News: CMS adds ICD-10-PCS root operation, modifies others in 2017 update
CMS recently released the 2017 ICD-10-PCS code updates and guidelines, which include changes to certain root operations. Of the updates, the most notable modifications include the addition of root operation for “perfusion,” and edits to the current definitions of “control” and “creation.”
Root operation perfusion has been added to the extracorporeal therapies section.
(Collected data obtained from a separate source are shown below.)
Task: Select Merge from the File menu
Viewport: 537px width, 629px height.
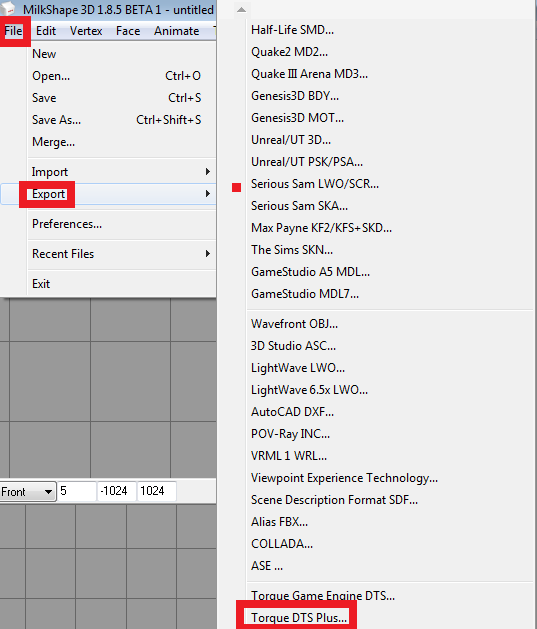Action: point(53,142)
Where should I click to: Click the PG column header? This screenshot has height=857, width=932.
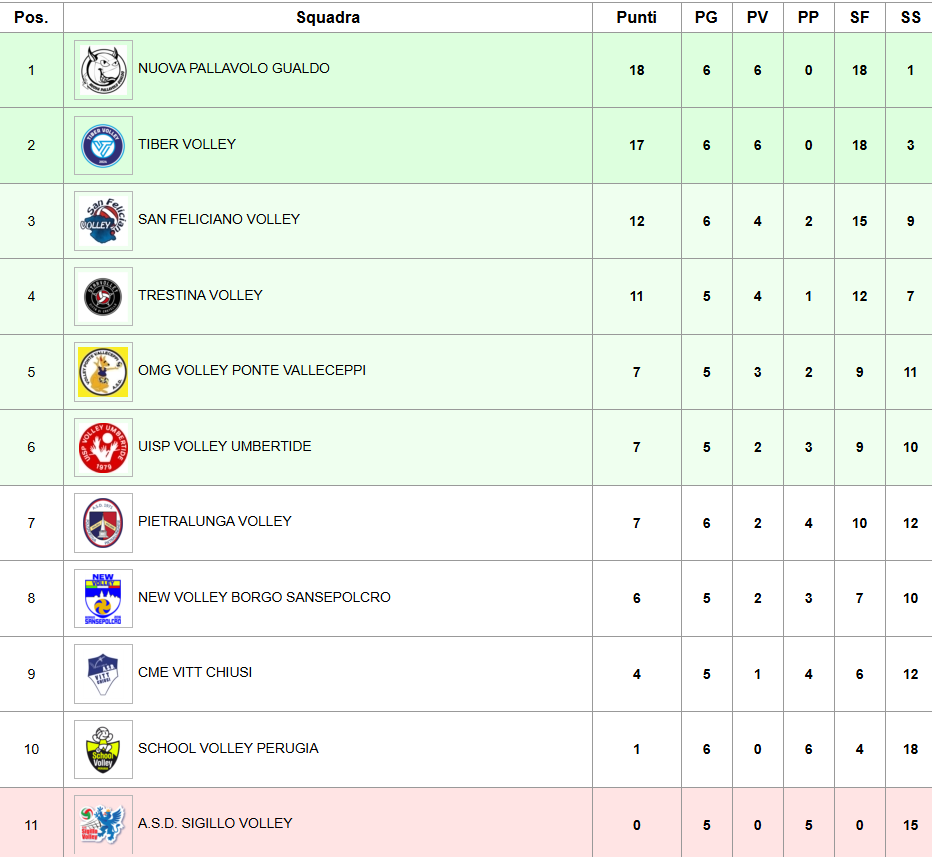pyautogui.click(x=706, y=17)
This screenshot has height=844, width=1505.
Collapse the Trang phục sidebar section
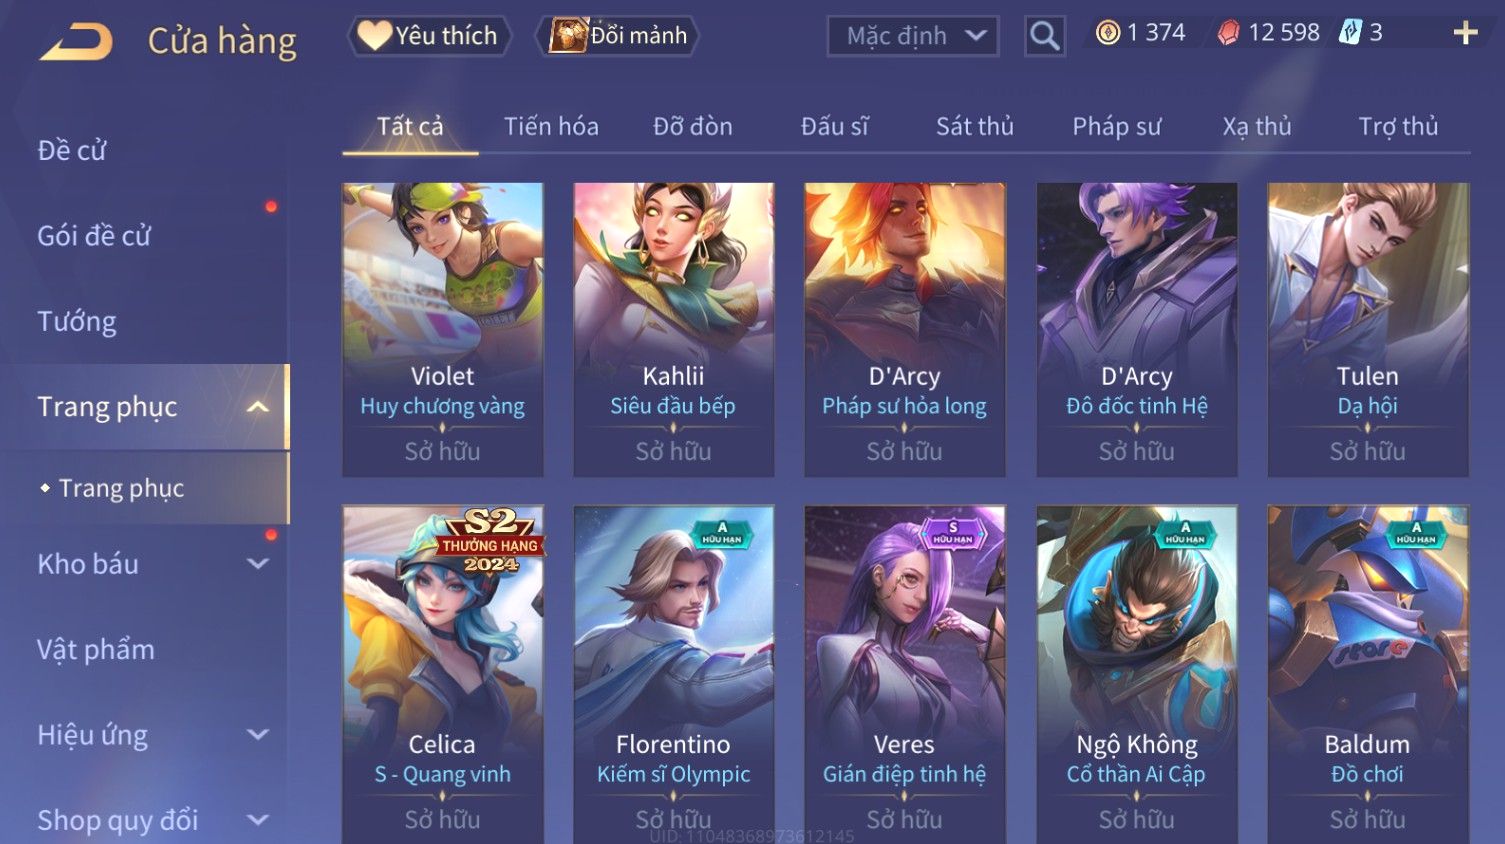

CMS defines perfusion as an “extracorporeal treatment by diffusion of therapeutic fluid.” The full extracorporeal therapies definitions’ chart can be found in CMS’ ICD-10 Procedure Coding System 2017 Tables and Index.
CMS now defines the root operation control as stopping, or attempting to stop, post-procedural or other acute bleeding. “Other acute bleeding” is the new addition to the definition.
“If an attempt to stop post-procedural or other acute bleeding is initially unsuccessful, and to stop the bleeding requires performing any of the definitive root operations—bypass, detachment, excision, extraction, reposition, replacement, or resection, then that root operation is coded instead of control,” said CMS.
In the 2014 ICD-10-PCS Reference Manual, CMS defined the root operation “creation” as, “making a new genital structure that does not physically take the place of a body part.”
It now defines “creation” as “putting in or on biological or synthetic material to form a new bodypart that to the extent possible replicates the anatomic structure or function of an absent body part.” This has changed the focus of this root operation to other body systems, whereas before, creation focused on sex-change procedures.
Also updated by CMS is excision for grafts. “If an autograft is obtained from a different procedure site in order to complete the objective of the procedure, a separate procedure is coded,” said CMS.
For example, coding a coronary bypass with excision of a saphenous vein graft. Excision of the saphenous vein would be coded separately.
“These guidelines have been developed to assist both the healthcare provider and the coder in identifying those procedures that are to be reported,” said CMS. “The importance of consistent, complete documentation in the medical record cannot be overemphasized. Without such documentation accurate coding cannot be achieved.”
All changes have been approved by the Cooperating Parties (CMS, the American Hospital Association, AHIMA, and the National Center for Health Statistics) and will be effective October 1, 2016.